There’s no doubt about it; solar PV panels are the most popular type of renewable energy with homeowners. Over 500,000 UK homes already have solar PV panels and the numbers are continuing to grow. Solar panel costs have dropped dramatically, so there’s really never been a better time to invest. The benefits too are impossible to ignore: lower energy bills, a reduction in carbon emissions, get paid for generating your own electricity and potentially increase the value of your home.
Are there any grants available to help fund the installation?

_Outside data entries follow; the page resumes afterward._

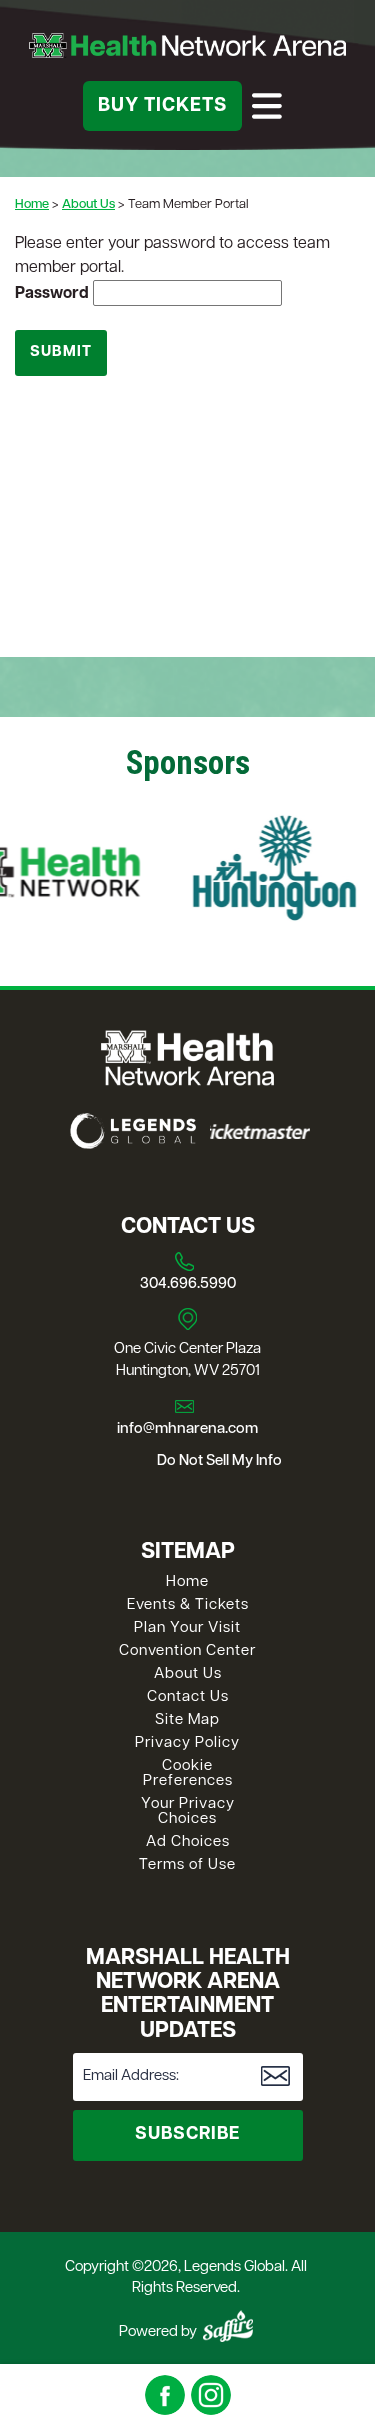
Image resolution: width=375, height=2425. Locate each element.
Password (52, 294)
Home (32, 204)
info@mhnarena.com (187, 1429)
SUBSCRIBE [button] (187, 2135)
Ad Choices (188, 1842)
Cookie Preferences (188, 1774)
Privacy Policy (187, 1743)
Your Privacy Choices (188, 1812)
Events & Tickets (188, 1605)
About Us (88, 204)
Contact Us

There are no grants to help fund the installation of solar PV. If you cannot afford the upfront capital investment, some solar companies have been running what’s known as free solar scheme. Meaning they will fit the solar panels to your house for free. But although you get to benefit from free electricity, it’s the solar company who gets to reap the financial rewards of the feed-in tariff.
Also, it’s worth remembering that you will be renting your roof to the solar company for 20 years. But given the recent reductions to solar subsidies, solar companies are no doubt going to be less interested in providing this service as the rewards available will no longer be as sweet.